Entries shown START

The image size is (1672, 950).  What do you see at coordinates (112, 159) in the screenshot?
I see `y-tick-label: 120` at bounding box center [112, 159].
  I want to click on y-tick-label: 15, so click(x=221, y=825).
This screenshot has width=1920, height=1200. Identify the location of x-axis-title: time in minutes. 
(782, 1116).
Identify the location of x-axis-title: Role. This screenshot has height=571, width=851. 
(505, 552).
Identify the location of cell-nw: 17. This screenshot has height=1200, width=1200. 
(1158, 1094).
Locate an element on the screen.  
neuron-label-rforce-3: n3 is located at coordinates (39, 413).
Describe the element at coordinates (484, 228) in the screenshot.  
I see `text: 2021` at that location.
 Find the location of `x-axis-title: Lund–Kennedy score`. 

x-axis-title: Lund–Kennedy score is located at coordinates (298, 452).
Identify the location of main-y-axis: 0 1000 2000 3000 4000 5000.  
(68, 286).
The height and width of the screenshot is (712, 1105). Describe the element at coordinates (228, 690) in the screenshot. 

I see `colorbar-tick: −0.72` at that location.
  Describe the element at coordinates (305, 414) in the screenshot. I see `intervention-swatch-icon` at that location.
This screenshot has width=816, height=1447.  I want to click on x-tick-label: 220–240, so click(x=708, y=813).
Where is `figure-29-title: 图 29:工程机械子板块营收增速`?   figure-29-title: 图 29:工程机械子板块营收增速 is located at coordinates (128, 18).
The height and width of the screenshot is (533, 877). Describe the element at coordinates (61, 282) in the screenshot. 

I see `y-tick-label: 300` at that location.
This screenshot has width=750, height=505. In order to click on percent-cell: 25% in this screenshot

Entries shown END

**Job:** Reproduce all of the rows above word for word, without changing anything.

**Task answer:**
The image size is (1672, 950).  What do you see at coordinates (112, 159) in the screenshot?
I see `y-tick-label: 120` at bounding box center [112, 159].
  I want to click on y-tick-label: 15, so click(x=221, y=825).
This screenshot has width=1920, height=1200. Identify the location of x-axis-title: time in minutes. 
(782, 1116).
Identify the location of x-axis-title: Role. This screenshot has height=571, width=851. 
(505, 552).
Identify the location of cell-nw: 17. This screenshot has height=1200, width=1200. 
(1158, 1094).
Locate an element on the screen.  
neuron-label-rforce-3: n3 is located at coordinates (39, 413).
Describe the element at coordinates (484, 228) in the screenshot.  
I see `text: 2021` at that location.
 Find the location of `x-axis-title: Lund–Kennedy score`. 

x-axis-title: Lund–Kennedy score is located at coordinates (298, 452).
Identify the location of main-y-axis: 0 1000 2000 3000 4000 5000.  
(68, 286).
The height and width of the screenshot is (712, 1105). Describe the element at coordinates (228, 690) in the screenshot. 

I see `colorbar-tick: −0.72` at that location.
  Describe the element at coordinates (305, 414) in the screenshot. I see `intervention-swatch-icon` at that location.
This screenshot has width=816, height=1447.  I want to click on x-tick-label: 220–240, so click(x=708, y=813).
Where is `figure-29-title: 图 29:工程机械子板块营收增速`?   figure-29-title: 图 29:工程机械子板块营收增速 is located at coordinates (128, 18).
The height and width of the screenshot is (533, 877). Describe the element at coordinates (61, 282) in the screenshot. 

I see `y-tick-label: 300` at that location.
This screenshot has width=750, height=505. In order to click on percent-cell: 25% in this screenshot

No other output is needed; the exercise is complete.